Nessa conformidade, e em ordem a possibilitar que a fixação do valor da causa ocorra em momento posterior ao da liquidação dos pedidos genéricos (ou pelo menos de parte deles), requer-se V. Exª se digne ordenar desde já a notificação:
a) da EMP03... SAD (com sede no Estádio ..., ..., ..., freguesia ..., ... ...) para que proceda à junção da documentação requerida nos pontos 1 a 4 da alínea A) dos MEIOS DE PROVA.,
b) do clube francês de futebol Clube... (com sede em 33 ..., ...12 ..., ...) para que proceda à junção da documentação requerida nos pontos 5 e 6 da alínea A) dos MEIOS DE PROVA;
c) do empresário desportivo EE e das sociedades por si detidas com a denominação de EMP04... (o primeiro com domicílio profissional e as segundas com sede/sucursal na Rua ..., ... ...) para que procedam à junção da documentação requerida nos pontos 7 a 12 da alínea A) dos MEIOS DE PROVA; todos com junção de cópia do articulado inicial (para melhor enquadramento e compreensão da solicitação dirigida).

Na petição inicial os AA. formularam o seu requerimento probatório, onde além do mais pedem:
“A) DOCUMENTAL
A acrescer aos documentos juntos com a p.i., requer-se seja a EMP03... SAD notificada para juntar aos autos:
1. Cópia dos contratos de trabalho desportivo celebrados com os atletas CC (CC) e DD (DD) e suas renovações, alterações, complementos ou aditamentos de qualquer ordem;
2. Cópia dos contratos celebrados com o réu BB e/ou qualquer das suas estruturas empresariais (ré EMP02..., LDª, EMP05... ou qualquer outra), destinados ao pagamento de contrapartidas devidas pela contratação/renovação/alteração contratual e/ou transferência temporária ou definitiva dos atletas CC (CC) e DD (DD) e suas renovações, alterações, complementos ou aditamentos de qualquer ordem;
3. Relação discriminada de todos os valores pagos ao réu BB e/ou qualquer das suas estruturas empresariais (ré EMP02..., LDª, EMP05... ou qualquer outra) como contrapartida devida pela contratação/renovação/alteração contratual e/ou transferência temporária ou definitiva dos atletas CC (CC) e DD (DD), com indicação das respectivas datas de pagamento e meio de pagamento utilizado;
4. Cópia do contrato de transferência do jogador CC (CC) para o Clube..., com indicação da(s) comissão(ões) de intermediação desportiva emergentes dessa transferência e respectivo(s) agente(s) desportivo(s) beneficiário(s).

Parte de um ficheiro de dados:
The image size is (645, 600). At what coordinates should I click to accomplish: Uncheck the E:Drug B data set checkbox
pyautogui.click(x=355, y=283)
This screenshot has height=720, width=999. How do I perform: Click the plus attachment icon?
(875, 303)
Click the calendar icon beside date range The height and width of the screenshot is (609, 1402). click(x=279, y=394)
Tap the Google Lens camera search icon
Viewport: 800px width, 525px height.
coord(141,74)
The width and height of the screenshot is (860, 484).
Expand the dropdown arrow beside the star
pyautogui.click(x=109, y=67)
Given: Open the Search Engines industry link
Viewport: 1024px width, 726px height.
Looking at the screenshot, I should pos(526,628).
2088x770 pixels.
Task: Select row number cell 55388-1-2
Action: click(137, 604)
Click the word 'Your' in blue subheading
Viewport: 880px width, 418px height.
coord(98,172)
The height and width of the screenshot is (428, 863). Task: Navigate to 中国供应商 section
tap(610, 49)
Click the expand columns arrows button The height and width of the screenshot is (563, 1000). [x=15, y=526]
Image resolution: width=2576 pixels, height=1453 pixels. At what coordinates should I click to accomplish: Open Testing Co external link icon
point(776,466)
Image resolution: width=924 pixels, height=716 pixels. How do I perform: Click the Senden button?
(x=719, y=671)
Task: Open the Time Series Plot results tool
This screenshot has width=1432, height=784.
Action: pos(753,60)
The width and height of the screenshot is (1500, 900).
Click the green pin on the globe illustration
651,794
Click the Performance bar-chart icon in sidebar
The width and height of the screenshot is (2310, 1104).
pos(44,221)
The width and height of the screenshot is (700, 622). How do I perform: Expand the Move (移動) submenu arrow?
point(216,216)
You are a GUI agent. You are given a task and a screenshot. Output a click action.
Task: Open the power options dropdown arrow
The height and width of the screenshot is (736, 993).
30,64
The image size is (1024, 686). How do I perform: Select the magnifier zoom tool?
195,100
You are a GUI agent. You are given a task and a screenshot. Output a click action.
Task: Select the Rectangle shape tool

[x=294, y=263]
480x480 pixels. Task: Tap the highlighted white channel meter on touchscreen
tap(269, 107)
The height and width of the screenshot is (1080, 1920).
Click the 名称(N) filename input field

= ENUNCIADO DA TAREFA 1 =
Segundo o excerto, que pontos da alínea A) dos meios de prova deve o clube francês de futebol juntar?
= ENUNCIADO DA TAREFA 2 =
Enumere todas as entidades cuja notificação o excerto pede que seja ordenada desde já.
= ENUNCIADO DA TAREFA 3 =
Continue o excerto do requerimento probatório a partir da última frase apresentada.
As linhas não têm qualquer relação com o excerto.

= RESPOSTA ESCRITA 1 =
Os pontos 5 e 6.

= RESPOSTA ESCRITA 2 =
- A EMP03... SAD
- O clube francês de futebol Clube...
- O empresário desportivo EE
- As sociedades por ele detidas com a denominação de EMP04...

= RESPOSTA ESCRITA 3 =
Mais se requer seja o clube francês Clube... (Clube...) notificado para juntar aos autos:
5. Cópia do contrato de transferência do jogador CC (CC) com o EMP06..., com indicação da(s) comissão(ões) de intermediação desportiva emergentes dessa transferência e respectivo(s) agente(s) desportivo(s) beneficiário(s).
6. Cópia do contrato de trabalho desportivo celebrado com o jogador CC (CC), com indicação da(s) comissão(ões) de intermediação desportiva emergentes da celebração desse contrato e respectivo(s) agente(s) desportivo(s) beneficiário(s).
Requer-se ainda seja o empresário desportivo EE e as sociedades por si representadas EMP04.../EMP07... (o primeiro com domicílio profissional e as segundas com sede/sucursal na Rua ..., ... ...) notificados para virem aos autos informar:
7. Qual o valor global das comissões geradas pelo negócio da transferência do jogador CC (CC) para o Clube...;
8. Qual o valor global das comissões geradas pelo negócio da celebração de contrato de trabalho desportivo entre o jogador CC (CC) e o clube francês Clube...;
9. Qual o valor das comissões já apuradas e a apurar;
10. Qual o valor das comissões já pagas e a pagar;
11. Quais os intermediários desportivos beneficiários dessas
comissões;
12. Qual o modo de repartição do valor das comissões entre os intermediários desportivos beneficiários, com cópia do respectivo acordo escrito, caso exista.”

Os RR. contestaram, defendendo por excepção e impugnando a versão dos factos vertida na petição inicial, pugnando pela total improcedência da acção.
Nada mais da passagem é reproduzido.